• **INSTRUCTIONS TO FOLLOW**
Drop the pictures; give again exactly the lines from the one holding "The image size" through the end of the data.

------------------------------------------------

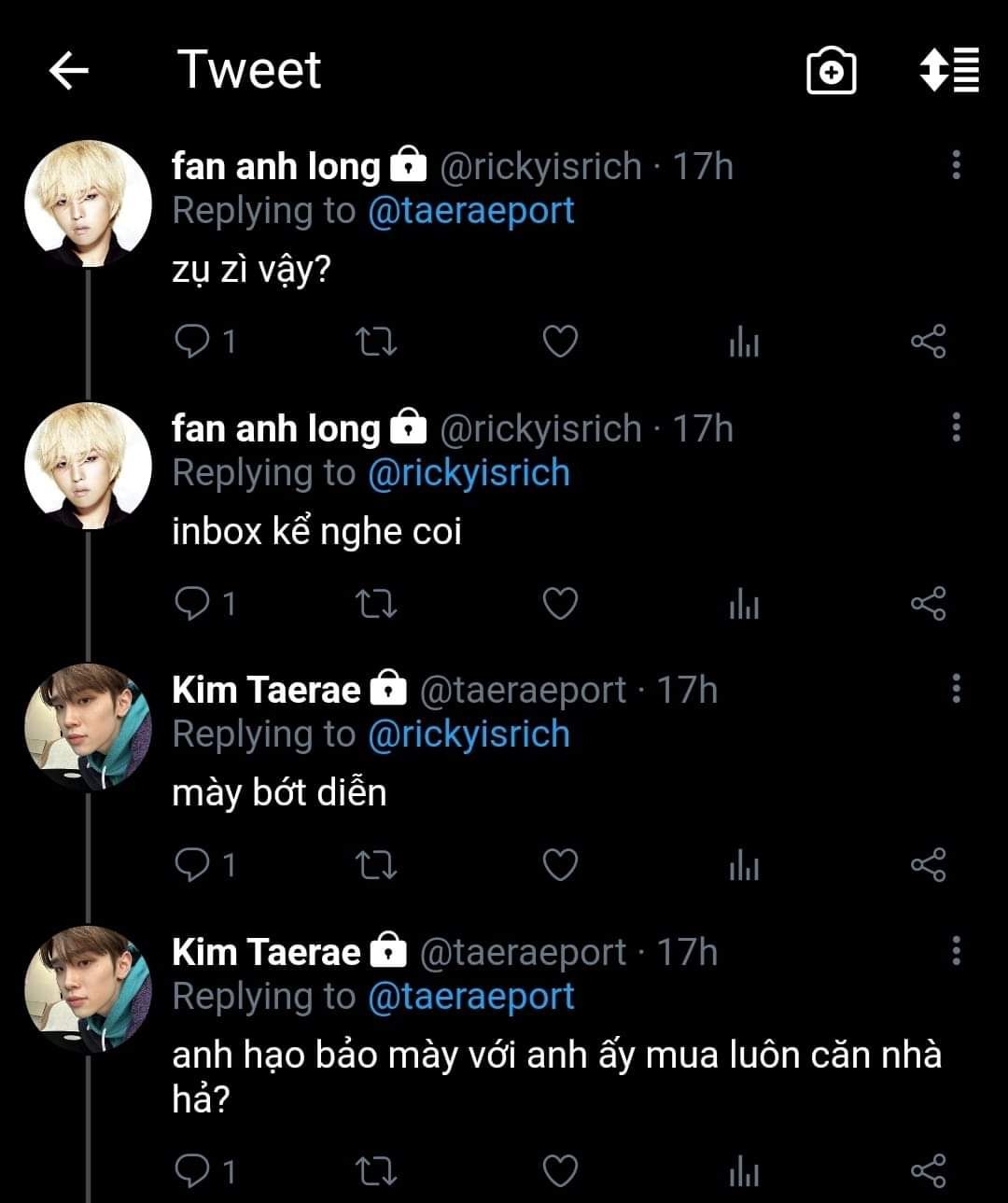Retweet the "inbox kể nghe coi" tweet
The height and width of the screenshot is (1203, 1008).
click(x=377, y=604)
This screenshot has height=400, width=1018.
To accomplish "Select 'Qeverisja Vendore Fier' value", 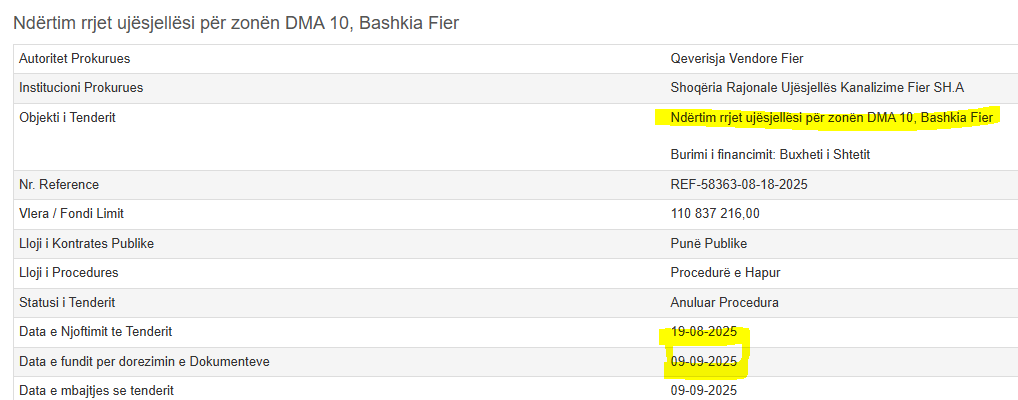I will [739, 59].
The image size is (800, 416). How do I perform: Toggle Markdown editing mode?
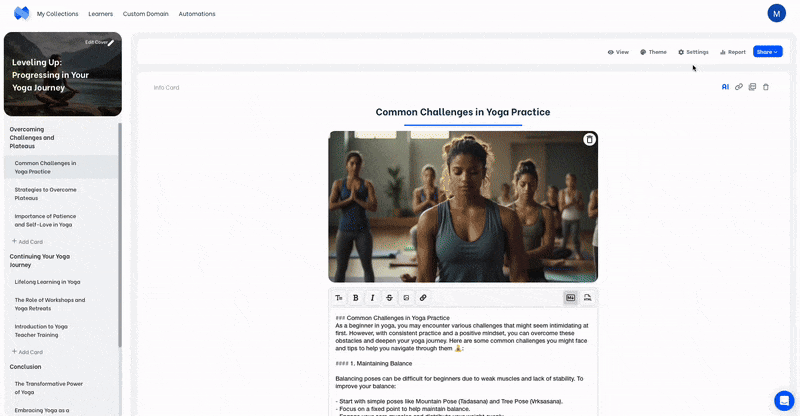pos(570,298)
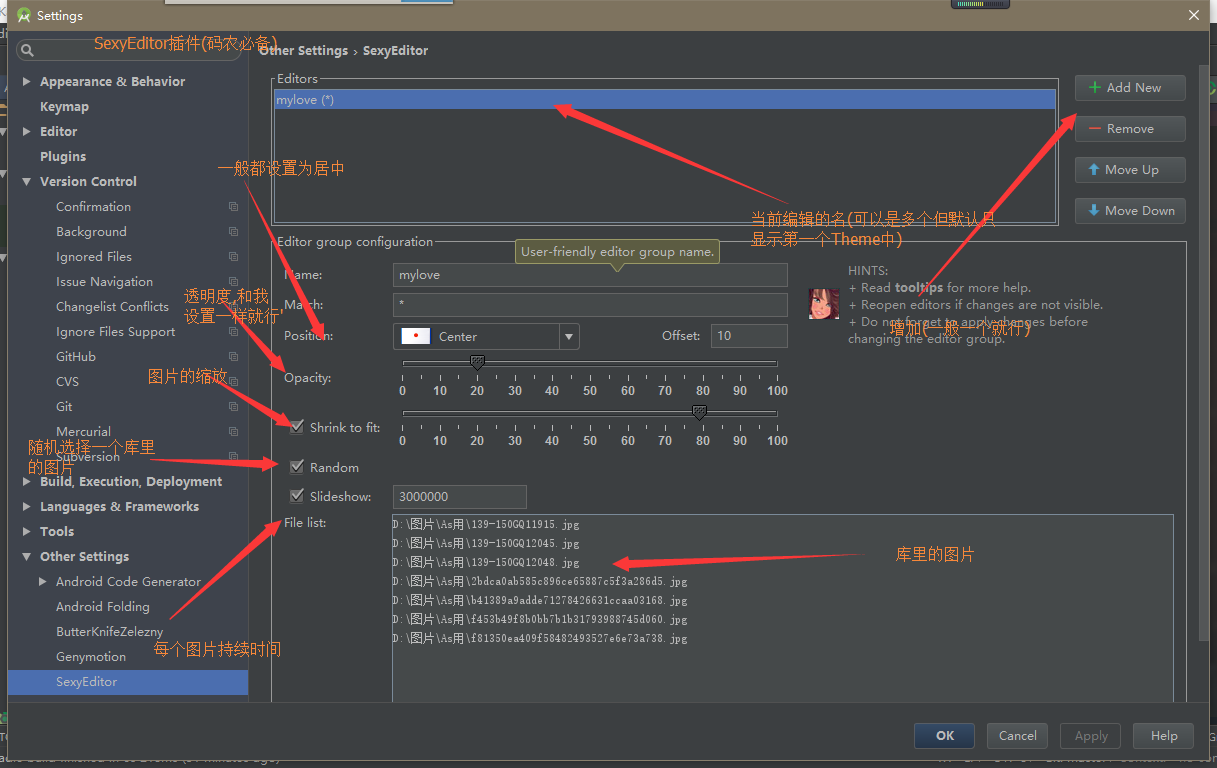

------------------------------------------------

• **REPLY TO THE EXERCISE**
The image size is (800, 416). How do I perform: Toggle Markdown editing mode?
pos(570,298)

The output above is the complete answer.